=== Section Start ===

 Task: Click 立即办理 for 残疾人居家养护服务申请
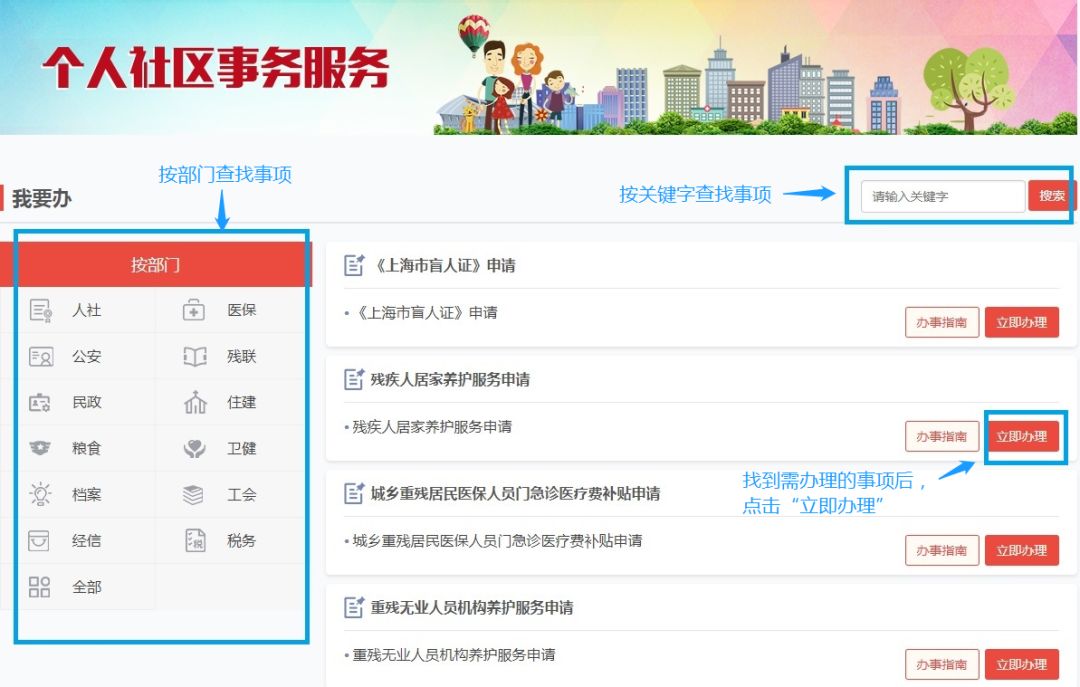1021,437
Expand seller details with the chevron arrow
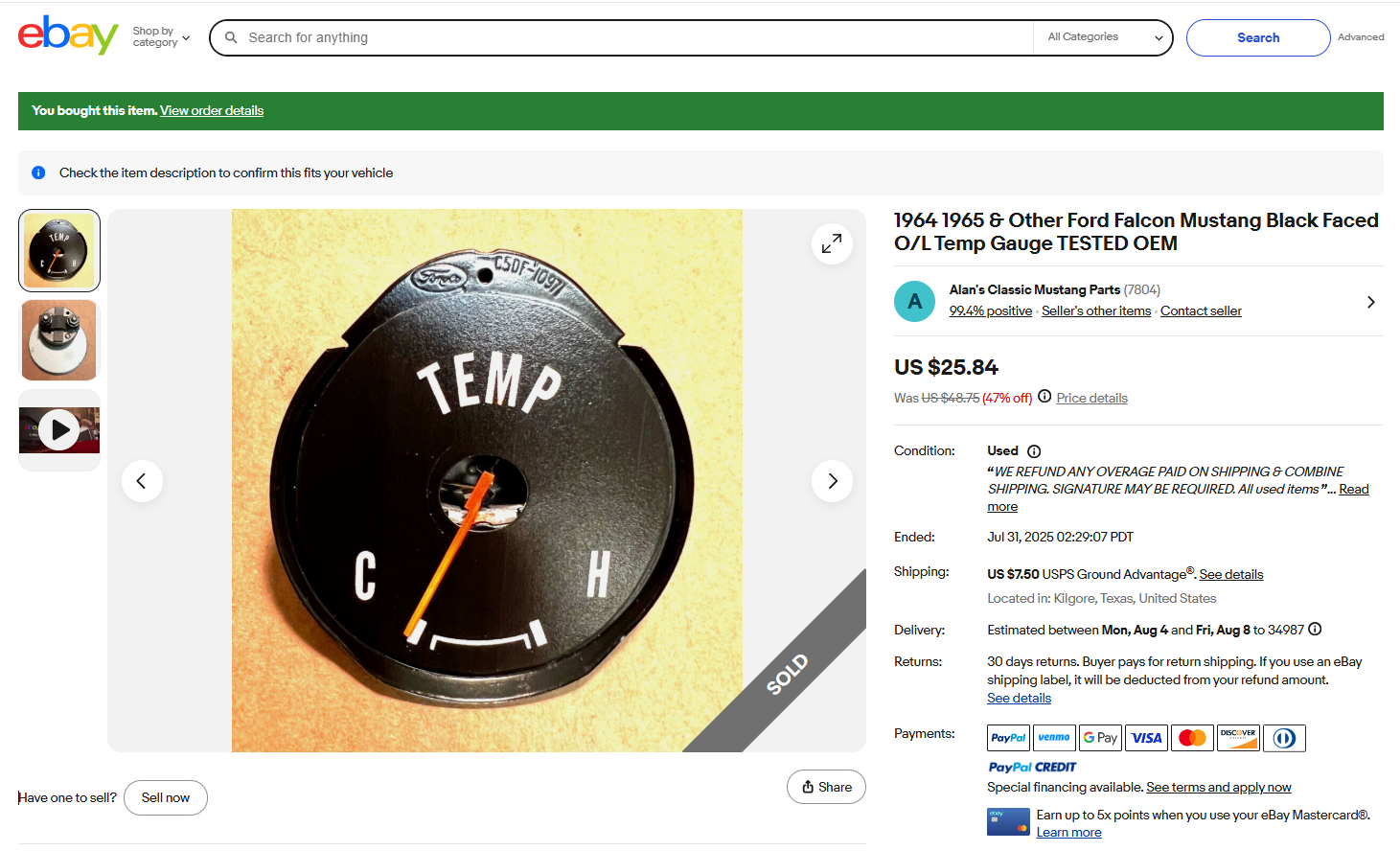The image size is (1400, 851). point(1370,302)
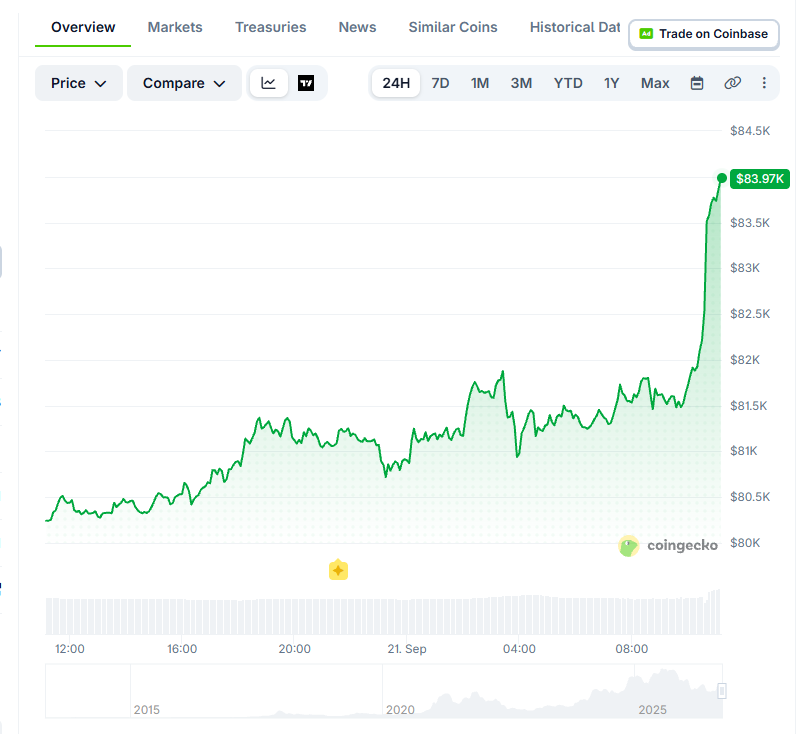Switch to the line chart view icon

(269, 83)
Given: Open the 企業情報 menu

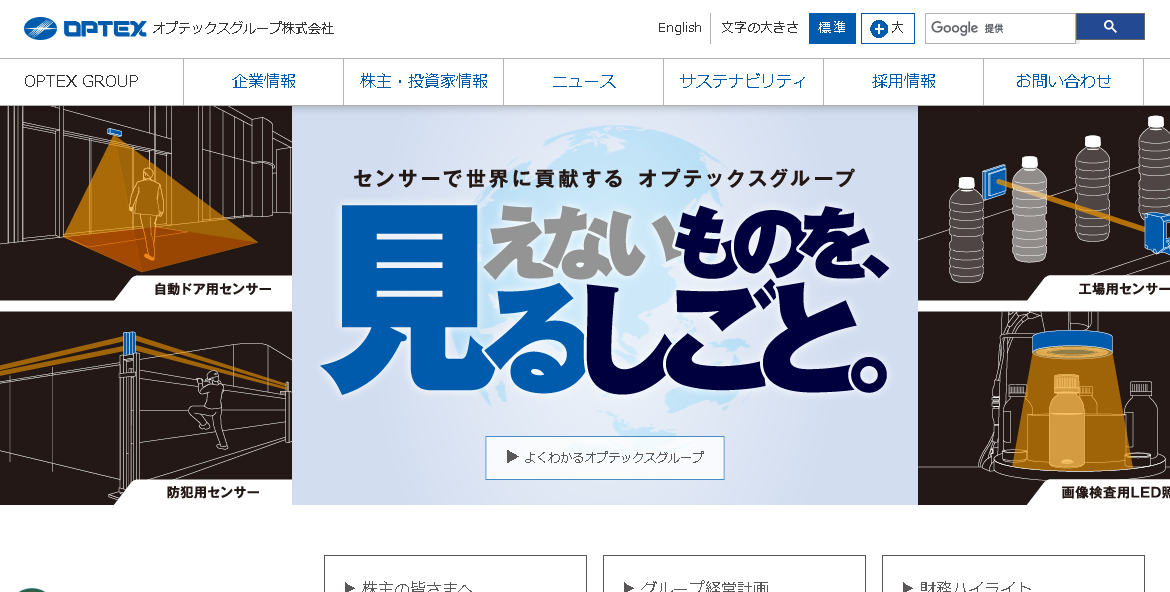Looking at the screenshot, I should 264,82.
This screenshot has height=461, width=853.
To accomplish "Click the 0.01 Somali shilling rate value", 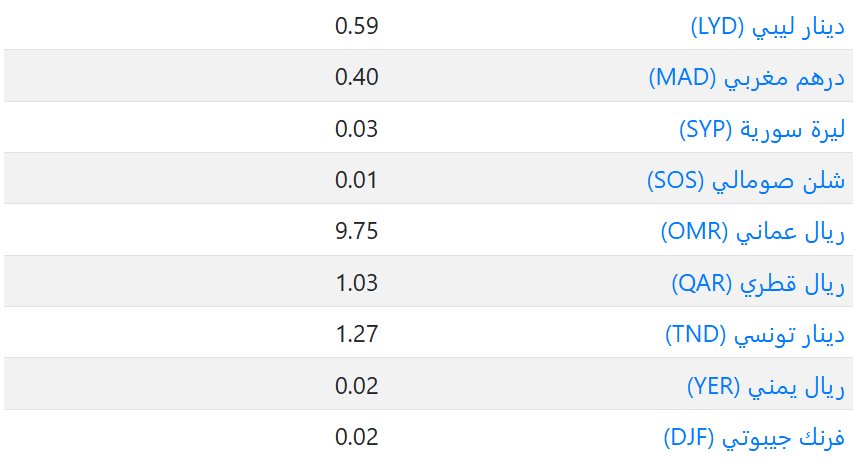I will 356,180.
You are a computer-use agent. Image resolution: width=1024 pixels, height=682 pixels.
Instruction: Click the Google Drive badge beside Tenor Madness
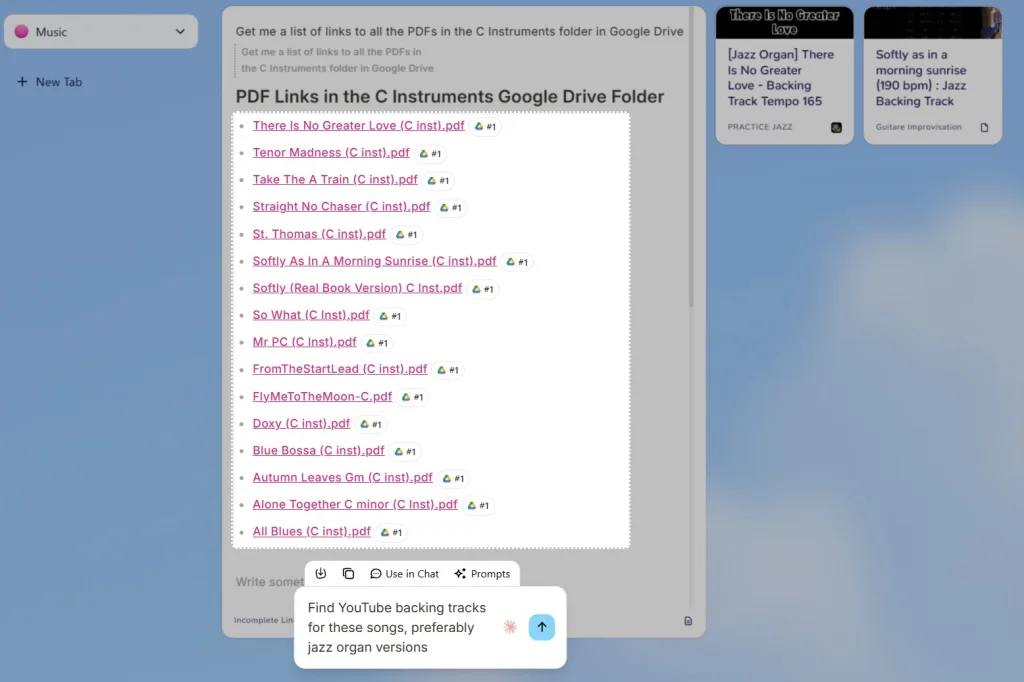pos(430,154)
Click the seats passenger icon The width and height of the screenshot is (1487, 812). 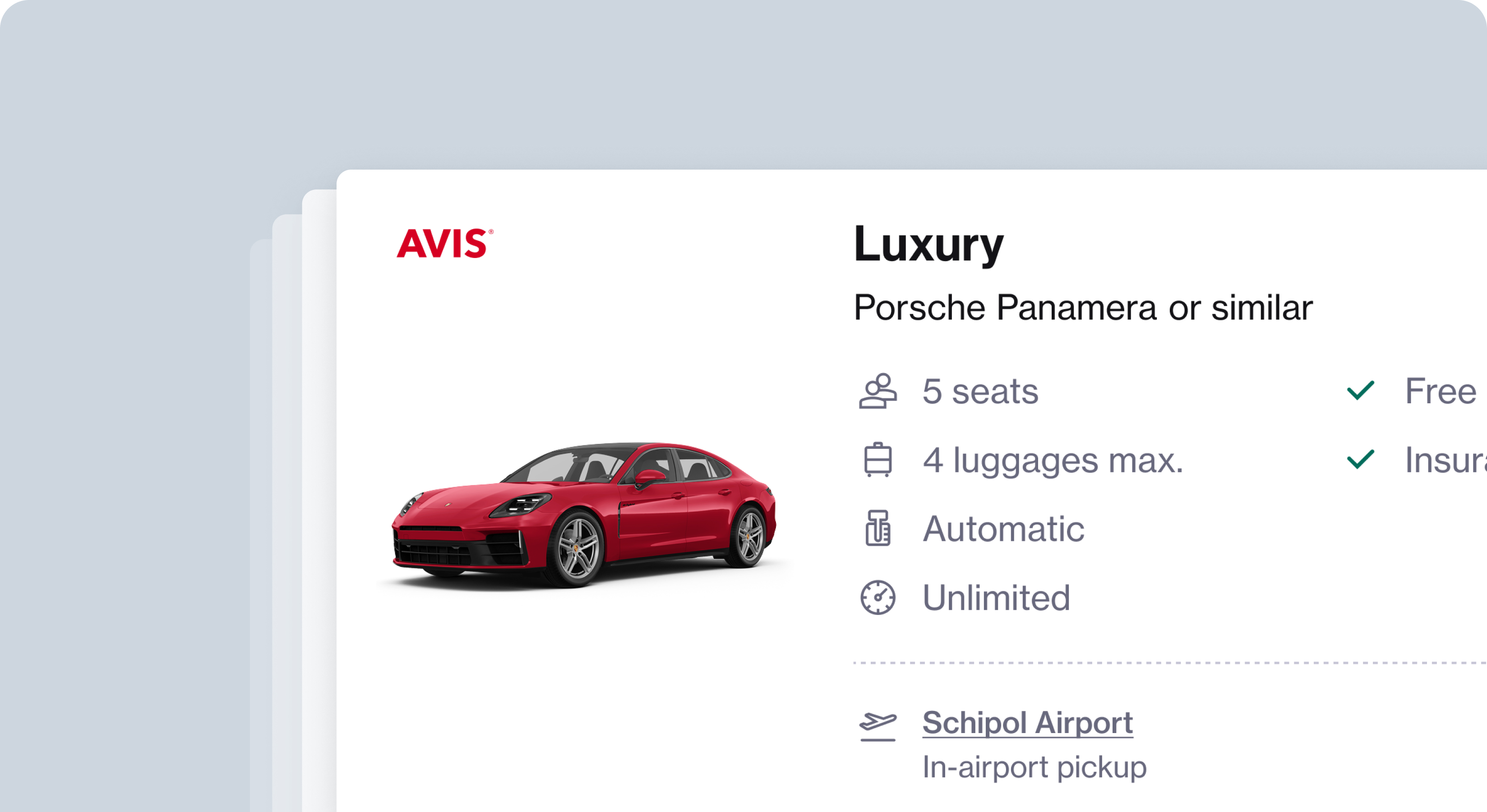[x=877, y=391]
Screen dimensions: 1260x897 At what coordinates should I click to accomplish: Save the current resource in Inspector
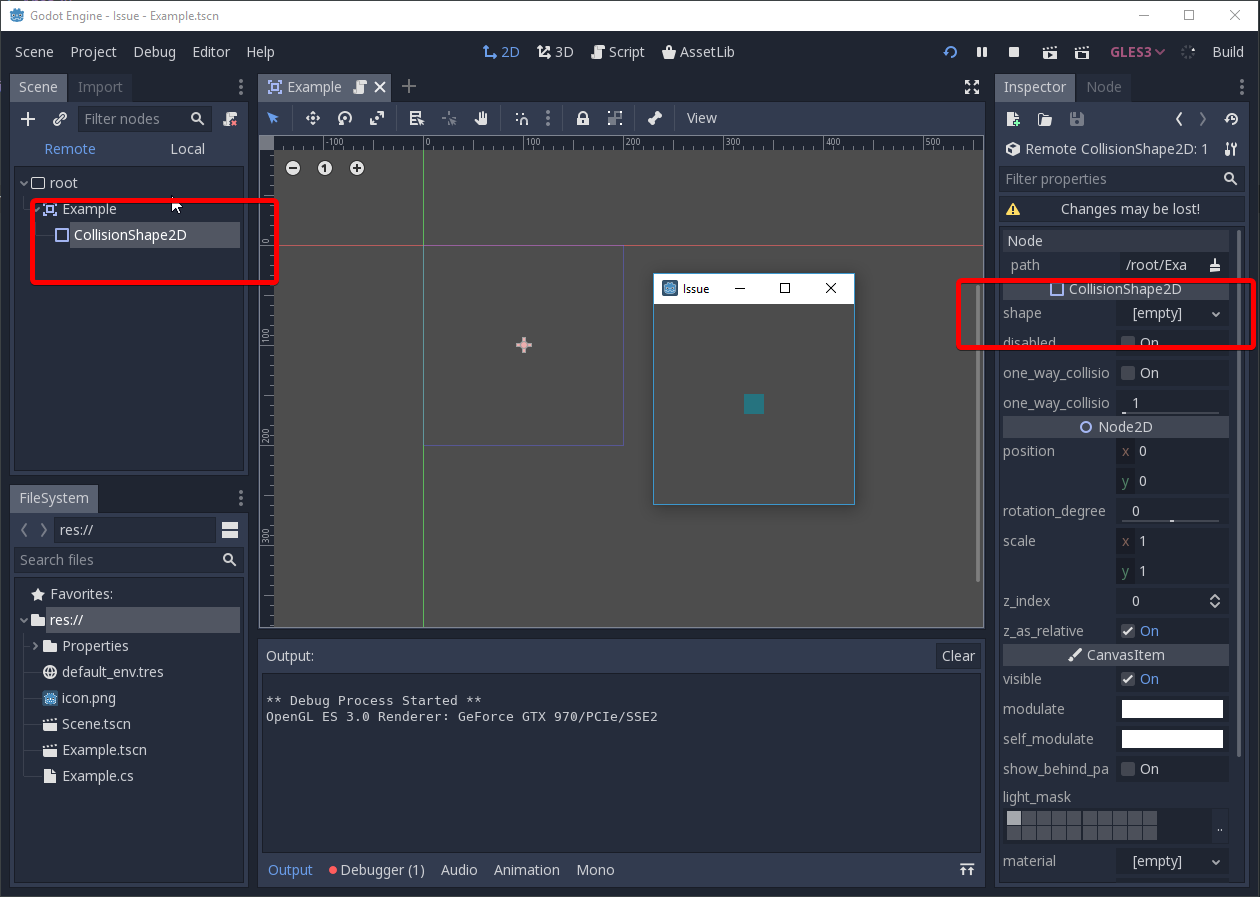1076,118
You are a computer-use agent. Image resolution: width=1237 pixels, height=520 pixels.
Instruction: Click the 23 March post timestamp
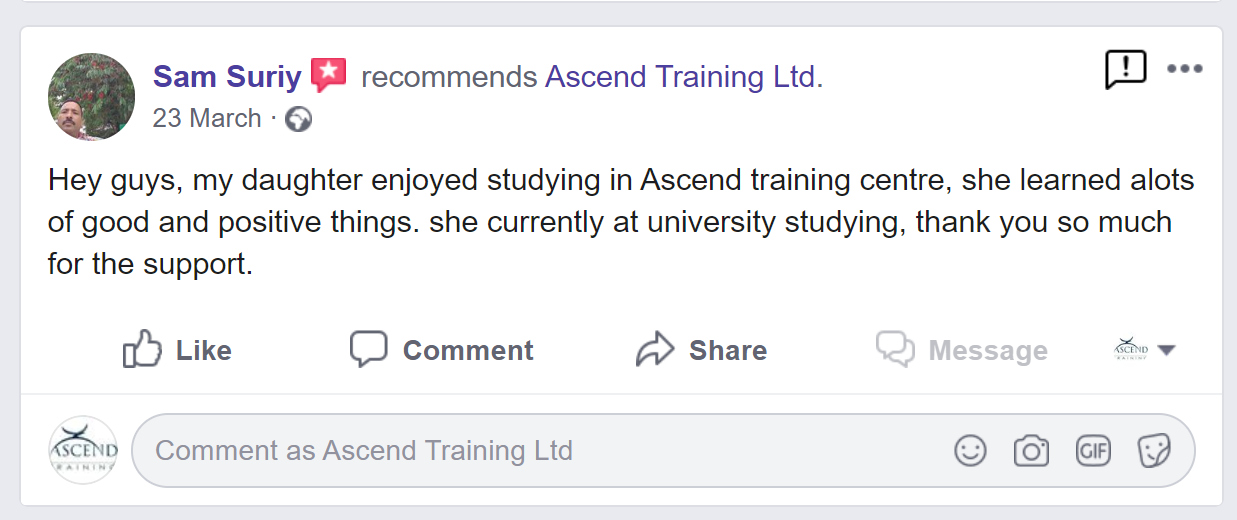point(206,118)
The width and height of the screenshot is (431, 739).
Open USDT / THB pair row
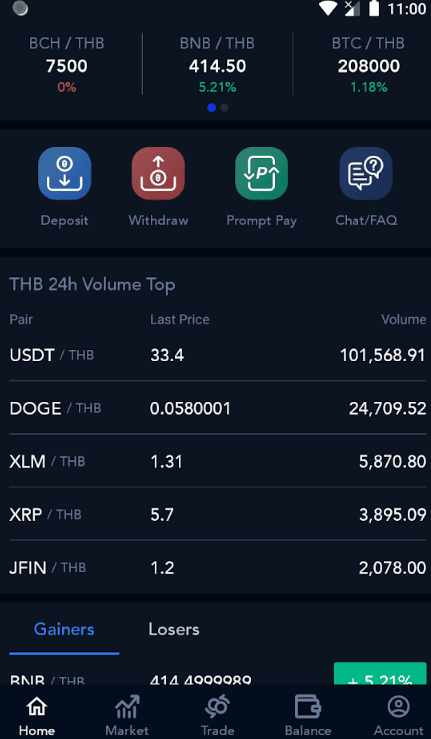pos(217,354)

=== Section End ===

● Directions:
Your answer should consist solely of the lines from the one holding "The width and height of the screenshot is (431, 739)." through the end of the listing, reproduced exactly and without pictures.

● Result of this exercise:
The width and height of the screenshot is (431, 739).
Open USDT / THB pair row
pos(217,354)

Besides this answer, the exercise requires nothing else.